Yeah. And this seems to be a, almost a fight, in some scientific circles and the broader community, it almost seems like certain things that used to be normal are now almost demonized.

Speaker 1:

We'd like to believe the science was completely, as pure as the driven snow. But researchers are affected by biases. By industries that support their work. And if you have an industry that is well funded and has a strong lobbying committee, they will they will push their agenda and, I think there are good scientists who recognize this, but it isn't good scientists who publicize it, but the people who read their reports and publicize them to everyone else, they don't really understand what they're publicizing. So they so they oversimplify things. And I I'm guilty of it as well. You know, my I think my, my job is to popularize the, the, the work of, of scientists. And I want to do it in a, in a legitimate way. But but I think but I think people hear it and they, they read a headline and they don't understand what it means, and suddenly they change their whole life without really studying the matter.

Speaker 2:

I wonder if you have ever advised your client on what they should be eating for their own performance.

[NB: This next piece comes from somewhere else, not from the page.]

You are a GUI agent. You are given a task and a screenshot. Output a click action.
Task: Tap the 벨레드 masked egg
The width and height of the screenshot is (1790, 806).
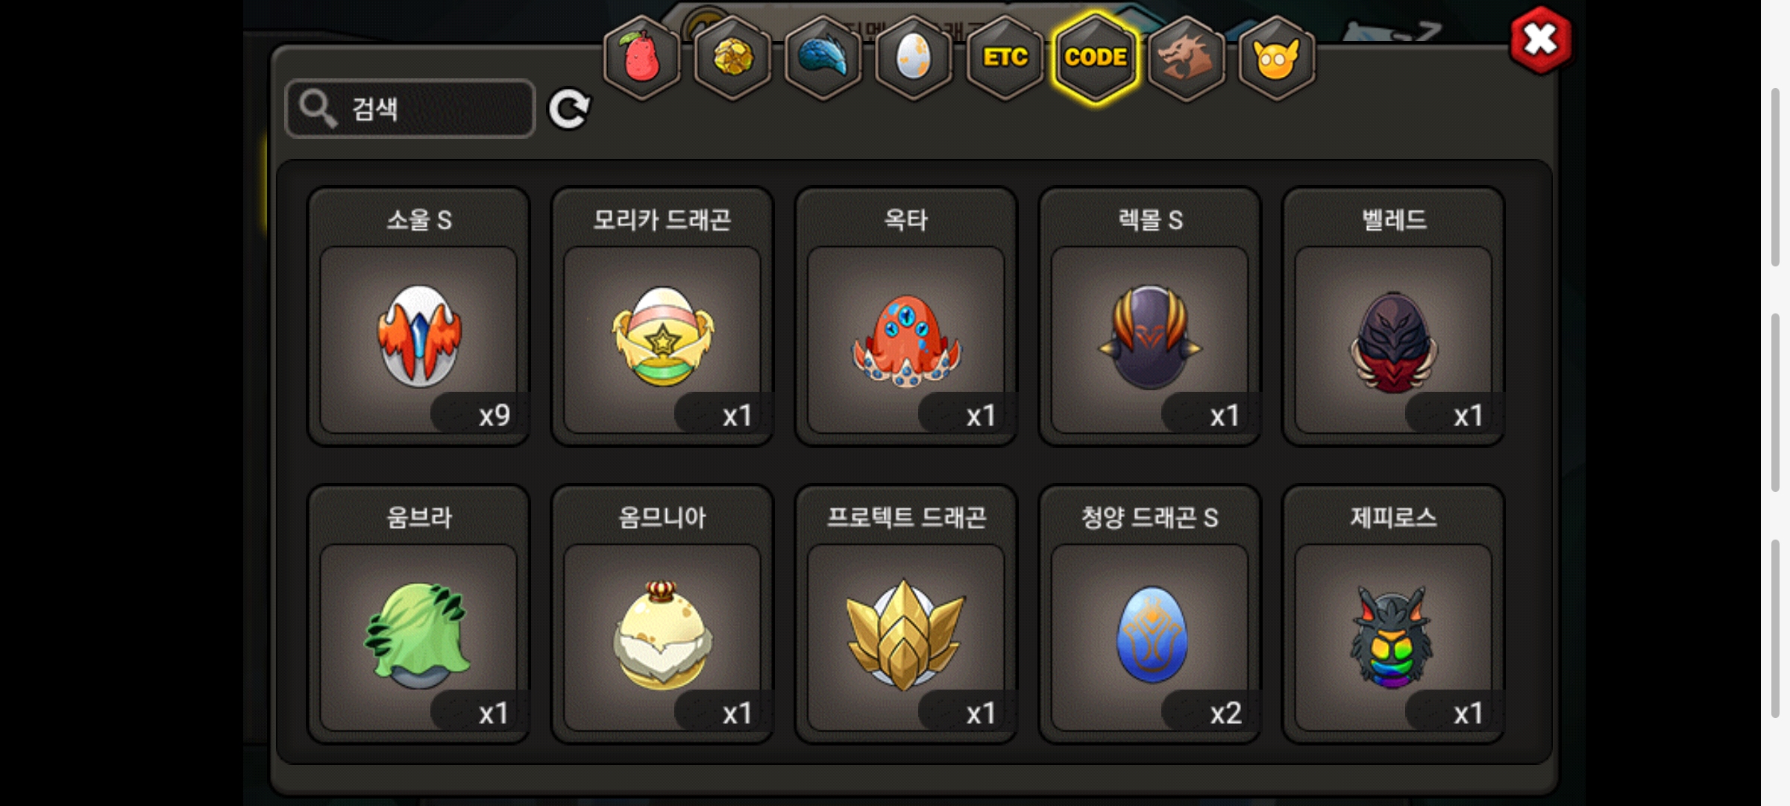(1393, 316)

And whether or not they've taken that into account, what kind of changes you've seen as a result?

Speaker 1:

Yeah, some of them have, yeah. I encourage them to start reading on nutrition. There's a lot of good resources out there. Some have changed their diet pretty substantially and reported really positive results cognitively. The physical results of their as well. I again, if you eat the standard American diet, you will look like the standard American. And unfortunately it's not just American diet now. It's it's the Western European diet and it's the South American diet. And, you know, every place that is largely Western is eating this way, you know, highly processed foods. And people feel miserable. So. So, yeah, I encourage people to give it a try. I tell them I'm not preaching the gospel here on this topic. I'm talking about do an experiment and see how you feel. And for some people, you know, I have a friend he knows. He knows he would feel better if he ate differently. He says, but I love jelly donuts. It's like, how can you do your thing? You know, if you want to eat you, it's your life. You you know, I'm I'm not your mom. I'm not going to tell you how to how to behave.

Speaker 2:

Is there anything more in particular on you person that you would like to add?

Speaker 1:

I think I would encourage people to do a lot of reading about nutrition. And if if you see somebody who's, you know, If you see somebody with, with lots of Facebook ads, you know, that may be a first place to start, but that was probably not be where you want to end your research. There are lots of good, popular press books that talk about it. I think the serious authors will talk about how important it is, but they're not going to try to scare the hell out of you. They really are going to say, listen, this this could help you as opposed to you're going to, you know, you know, your hair's going to catch on fire if you don't eat this way. But but I think it really is about experimenting and trying to change in the ways that you think you you want to what what are the outcomes you want? You're putting things into your system, and your body has all these chemical factories that take pieces of the food to make your body grow and be healthy. And if you don't have those basic amino acid streams, the basic chemistry there, then your body won't have enough of the right chemistry to make all the factories go, and you're going to feel awful if you're troubled by problems in your thinking, troubled by problems in your emotion, troubled by health concerns, you know, many of these can be addressed productively through food. Food is fuel, but food in the eastern, you know, in the eastern way of thinking, food is medicine. And so look at the at the kind of things that you want to be putting in your, in your system.